If changes to variety registration rules proposed last May are adopted, companies will be able to deregister older varieties that no longer provide them with royalties. This will force farmers to choose among fewer and more expensive varieties.

When the Dominion Rust Research Laboratory, the CRC’s predecessor, was established in 1925, prairie farmers were fighting for a fair share against the oligopolies of the banks, railways and grain companies, and we eventually built the Canadian Wheat Board to act in the farmers’ interest.

Today, in the shadow of the economic disaster that the Conservative government unleashed by tearing down the CWB, it is now adding insult to injury by creating a new seed oligopoly.


Glenn Tait is a National Farmers Union board member. He grows grain and raises cattle on his family farm near Meota, Sask.

  • Nyaya

    Why does not this surprise me. This has happened in Australia too. Yes private companies will develop varieties for standard land. However where soil has problems or if disease hits there will be no critical mass of allied science people to support plant breeding areas and so it will lag behind. So long as Public is apathetic towards these changes like in Australia govts will rip the heart out of public research which will come to bite public sooner or later

  • Edward

    This will certainly devalue land prices substantially.

  • dee

    Hmmmmmmmm – – – – I think that the closure of plant breeding and ag research facilities was happening long before Mr. Harper even finished university. Whilst the Conservatives are continuing a long standing tradition (the decimation of agricultural research) they are not the originators!

    • lazylarry

      they most certainly are, did you not read the article

  • lazylarry

    harper won’t be satisifed till monsanto et.al have total control of all seeds in this country, bet he is getting kickbacks from them

  • neil

    Putting political arguments aside the move to private plant breeding will likely bring in as much or more to gain in varieties’ results to farmers as public breeding did. But it will come with increased costs. In the case of canola these costs are more than covered by the returns the farmer gets. That will likely be the case in cereals as well BUT it does increase farmers’ risk as their costs increase. It comes down to a question of risk vs. benefit. So far the risk has been worth it with canola and will likely be with cereals as well but there is no guarantee.

  • Don Farmer

    For thousands of years, farmers have been buying seeds from their neighbours. Effectively creating an endless source of time developed/localized seed.

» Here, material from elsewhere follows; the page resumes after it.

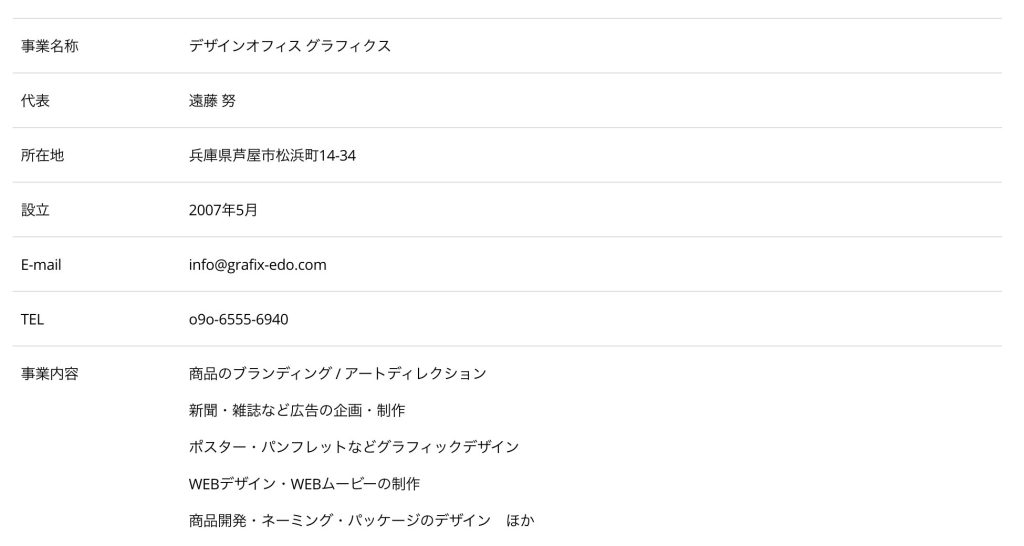Click the address 兵庫県芦屋市松浜町14-34
Image resolution: width=1024 pixels, height=546 pixels.
[x=272, y=156]
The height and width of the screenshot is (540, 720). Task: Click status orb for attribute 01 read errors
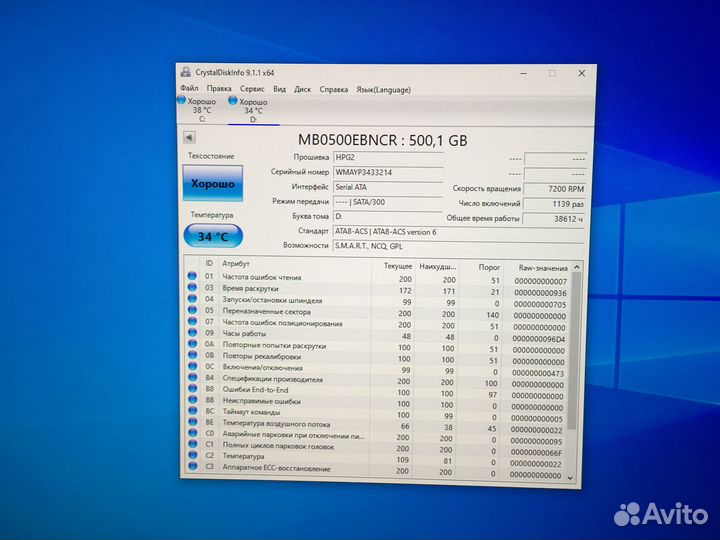click(x=192, y=276)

    We don’t have better seed, we now have seeds that can withstand survive coats of gylphosphate and require antibiotics spays to survive.

    They are not seed companies, they are drug companies. When they develop products, they develop them to generate business for the profitable chemical side of the business.

  • ed

    The plant breeders have been mildly successful, but cost always eclipse these extra expenses 2-10 fold. Debt has risen quickest since all this came into being, and farmers have left the land in droves. It seems that more of the same as what caused the debt and exit from the industry is apparently the answer. It won’t be.

  • David

    Canada’s cereal varieties are amongst the lowest yielding in the world Thanks to our public breeding and kept seed. It is time to join real agriculture to get varieties to match or agronomic practices. Those who want to stay in the past can grow their own seed for years to come.